Repeat all the data word for word.

________

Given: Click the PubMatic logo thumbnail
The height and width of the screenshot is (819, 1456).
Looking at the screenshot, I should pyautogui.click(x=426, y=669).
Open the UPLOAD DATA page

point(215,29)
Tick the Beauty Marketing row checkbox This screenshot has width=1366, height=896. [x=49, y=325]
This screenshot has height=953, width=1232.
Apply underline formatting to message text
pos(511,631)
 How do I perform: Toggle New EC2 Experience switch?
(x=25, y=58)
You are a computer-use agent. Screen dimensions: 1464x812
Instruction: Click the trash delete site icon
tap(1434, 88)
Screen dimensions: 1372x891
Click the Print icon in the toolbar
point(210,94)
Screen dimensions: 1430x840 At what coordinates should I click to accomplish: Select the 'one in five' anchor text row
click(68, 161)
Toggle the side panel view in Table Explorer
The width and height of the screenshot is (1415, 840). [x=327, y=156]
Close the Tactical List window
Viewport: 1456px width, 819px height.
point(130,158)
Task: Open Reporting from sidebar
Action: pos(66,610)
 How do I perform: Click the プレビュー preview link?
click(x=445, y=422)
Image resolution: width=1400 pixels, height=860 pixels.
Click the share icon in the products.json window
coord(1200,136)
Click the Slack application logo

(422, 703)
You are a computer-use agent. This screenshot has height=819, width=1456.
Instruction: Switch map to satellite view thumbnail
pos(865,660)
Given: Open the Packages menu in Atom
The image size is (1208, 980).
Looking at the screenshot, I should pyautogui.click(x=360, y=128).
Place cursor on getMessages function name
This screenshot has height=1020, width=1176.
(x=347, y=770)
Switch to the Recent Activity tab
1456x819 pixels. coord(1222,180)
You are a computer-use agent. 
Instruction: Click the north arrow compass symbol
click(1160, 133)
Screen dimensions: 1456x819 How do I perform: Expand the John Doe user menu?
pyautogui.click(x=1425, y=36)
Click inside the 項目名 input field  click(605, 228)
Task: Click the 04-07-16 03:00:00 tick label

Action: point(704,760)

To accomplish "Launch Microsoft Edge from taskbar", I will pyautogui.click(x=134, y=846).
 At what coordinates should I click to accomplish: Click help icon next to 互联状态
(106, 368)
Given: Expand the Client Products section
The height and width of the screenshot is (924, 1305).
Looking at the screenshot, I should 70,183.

________

*Response area*
Given: Click the PubMatic logo thumbnail
The height and width of the screenshot is (819, 1456).
Looking at the screenshot, I should pyautogui.click(x=426, y=669).
Open the UPLOAD DATA page

point(215,29)
Tick the Beauty Marketing row checkbox This screenshot has width=1366, height=896. [x=49, y=325]
This screenshot has height=953, width=1232.
Apply underline formatting to message text
pos(511,631)
 How do I perform: Toggle New EC2 Experience switch?
(x=25, y=58)
You are a computer-use agent. Screen dimensions: 1464x812
Instruction: Click the trash delete site icon
tap(1434, 88)
Screen dimensions: 1372x891
Click the Print icon in the toolbar
point(210,94)
Screen dimensions: 1430x840 At what coordinates should I click to accomplish: Select the 'one in five' anchor text row
click(68, 161)
Toggle the side panel view in Table Explorer
The width and height of the screenshot is (1415, 840). [x=327, y=156]
Close the Tactical List window
Viewport: 1456px width, 819px height.
point(130,158)
Task: Open Reporting from sidebar
Action: pos(66,610)
 How do I perform: Click the プレビュー preview link?
click(x=445, y=422)
Image resolution: width=1400 pixels, height=860 pixels.
Click the share icon in the products.json window
coord(1200,136)
Click the Slack application logo

(422, 703)
You are a computer-use agent. This screenshot has height=819, width=1456.
Instruction: Switch map to satellite view thumbnail
pos(865,660)
Given: Open the Packages menu in Atom
The image size is (1208, 980).
Looking at the screenshot, I should pyautogui.click(x=360, y=128).
Place cursor on getMessages function name
This screenshot has height=1020, width=1176.
(x=347, y=770)
Switch to the Recent Activity tab
1456x819 pixels. coord(1222,180)
You are a computer-use agent. 
Instruction: Click the north arrow compass symbol
click(1160, 133)
Screen dimensions: 1456x819 How do I perform: Expand the John Doe user menu?
pyautogui.click(x=1425, y=36)
Click inside the 項目名 input field  click(605, 228)
Task: Click the 04-07-16 03:00:00 tick label

Action: point(704,760)

To accomplish "Launch Microsoft Edge from taskbar", I will pyautogui.click(x=134, y=846).
 At what coordinates should I click to accomplish: Click help icon next to 互联状态
(106, 368)
Given: Expand the Client Products section
The height and width of the screenshot is (924, 1305).
Looking at the screenshot, I should 70,183.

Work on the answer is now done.